No comunicado da decisão, o Copom disse que agora é necessário ter cautela e sinalizou que não deve cortar mais os juros neste ano. "Considerando os efeitos defasados do ciclo de afrouxamento iniciado em julho de 2019, o Comitê vê como adequada a interrupção do processo de flexibilização monetária", diz a instituição.
No documento, o BC se mostrou mais preocupado com a inflação em 2021, ano em que a meta cairá dos atuais 4% para 3,75% ao ano. A projeção de inflação da instituição está em torno 3,5% para 2020 e 3,7% para 2021. Esse cenário considera a projeção de mercado de juros em 4,25% até o final de 2020 e aumento da taxa básica para até 6% ao ano em 2021, além de uma taxa de câmbio constante a R$ 4,25.
Esse foi o quinto corte anunciado na gestão do presidente Jair Bolsonaro. Desta vez, no entanto, a magnitude da redução foi menor: 0,25 ponto percentual, após quatro cortes de 0,50 ponto percentual realizados desde julho do ano passado.
Desde dezembro de 2017 os juros vêm renovando as mínimas históricas. Por isso, a Selic está novamente no menor patamar desde que passou a ser utilizada como instrumento de política monetária, em 1999.
O corte ocorre em um momento de recuperação ainda lenta da economia brasileira, reforçada pelas incertezas trazidas pelo surto do coronavírus a partir da China, e de expectativa de queda da inflação, após a alta registrada no final de 2019 por causa do preço da carne.
Contribui ainda o cenário de taxas de juros baixas em praticamente todas as economias relevantes, por conta do fraco desempenho da economia mundial.
No comunicado, o BC diz que os dados de atividade econômica divulgados desde o último Copom indicam a continuidade do processo de recuperação gradual da economia brasileira.
No cenário externo, segundo a instituição, apesar do recente aumento de incerteza, os juros baixos nas principais economias ainda têm produzido ambiente relativamente favorável para economias emergentes.
A instituição também cita a defasagem do efeito dos cortes de juros recentes sobre a atividade, o aumento da potência da política monetária decorrente das transformações na intermediação financeira e no mercado de crédito e de capitais.
Os riscos de deterioração do cenário externo para economias emergentes e a eventual frustração em relação à continuidade das reformas na economia brasileira também são lembrados.

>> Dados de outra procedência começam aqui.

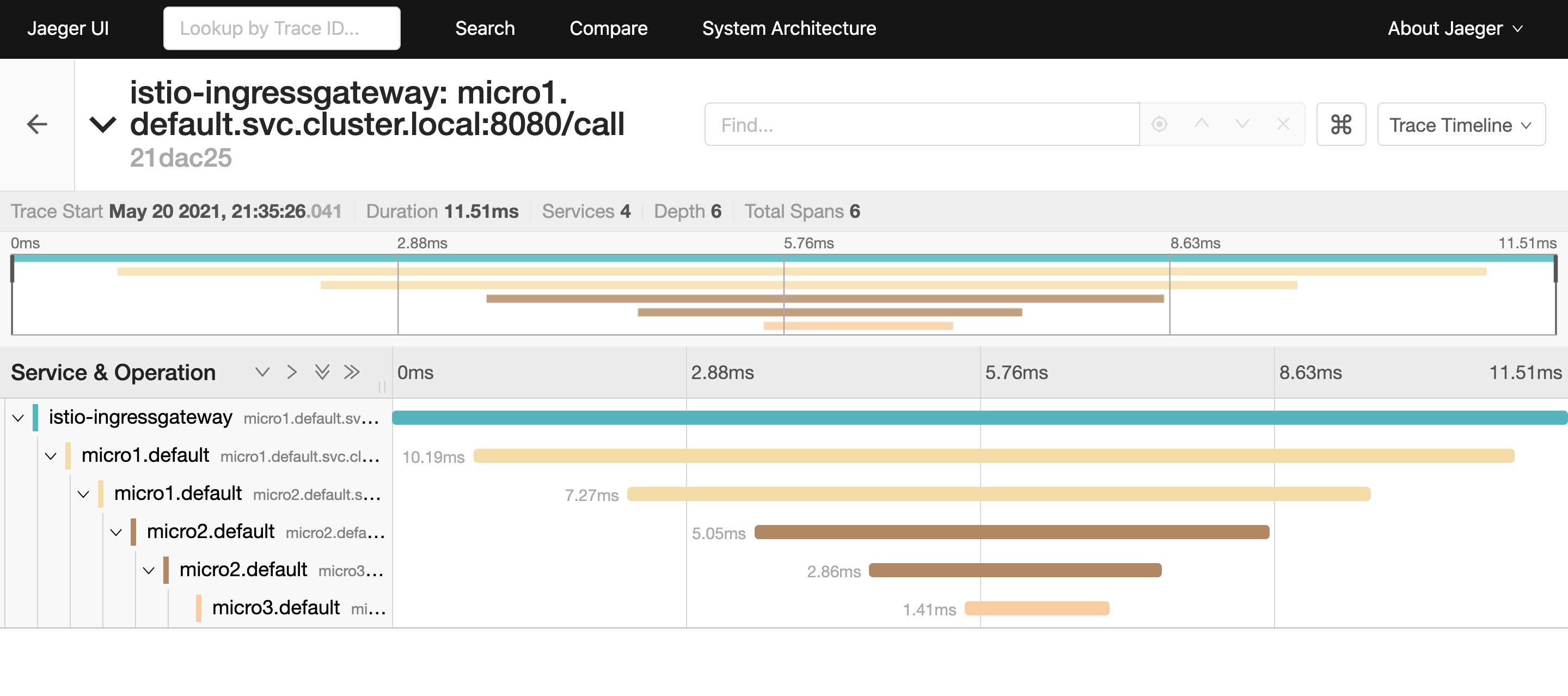Open the Compare page
Screen dimensions: 1568x696
608,28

O ciclo atual de corte de juros começou em julho, quando a taxa estava em 6,50% ao ano, logo após a aprovação da reforma da Previdência pela Câmara. O BC tem condicionado a redução dos juros ao andamento das reformas.
A instituição tem afirmado ainda que várias mudanças no sistema financeiro, como a redução dos juros subsidiados e o surgimento de fintechs, gerou incertezas sobre a potência da política monetária, ou seja, o impacto da redução dos juros sobre a atividade.
Com o corte da Selic, o Brasil está agora com uma taxa de juros real de 0,91% ao ano. Essa é a diferença entre a o juro de 4,25% ao ano e a projeção de inflação para os próximos 12 meses.
De acordo com o boletim Focus, o mercado prevê IPCA (Índice Nacional de Preços ao Consumidor Amplo) de 3,4% para 2020.
Apesar de a taxa estar na sua mínima histórica, o ICC (Indicador de Custo do Crédito) do BC mostra que a redução ainda não chegou totalmente a consumidores e empresas. Enquanto a Selic caiu 2,25 pontos percentuais desde julho, a taxa média de juros das operações contratadas em dezembro atingiu 23,4% ao ano, diminuição de 0,2 ponto no ano.
Nas operações com pessoas físicas, a taxa média estava em 47,3% ao ano. No crédito às empresas, atingiu 16,5% ao ano.
A Selic chegou a 7,25% em 2012, no governo Dilma Rousseff, mas voltou a subir durante a gestão da petista. No governo Michel Temer, os juros atingiram a mínima de 6,50% ano.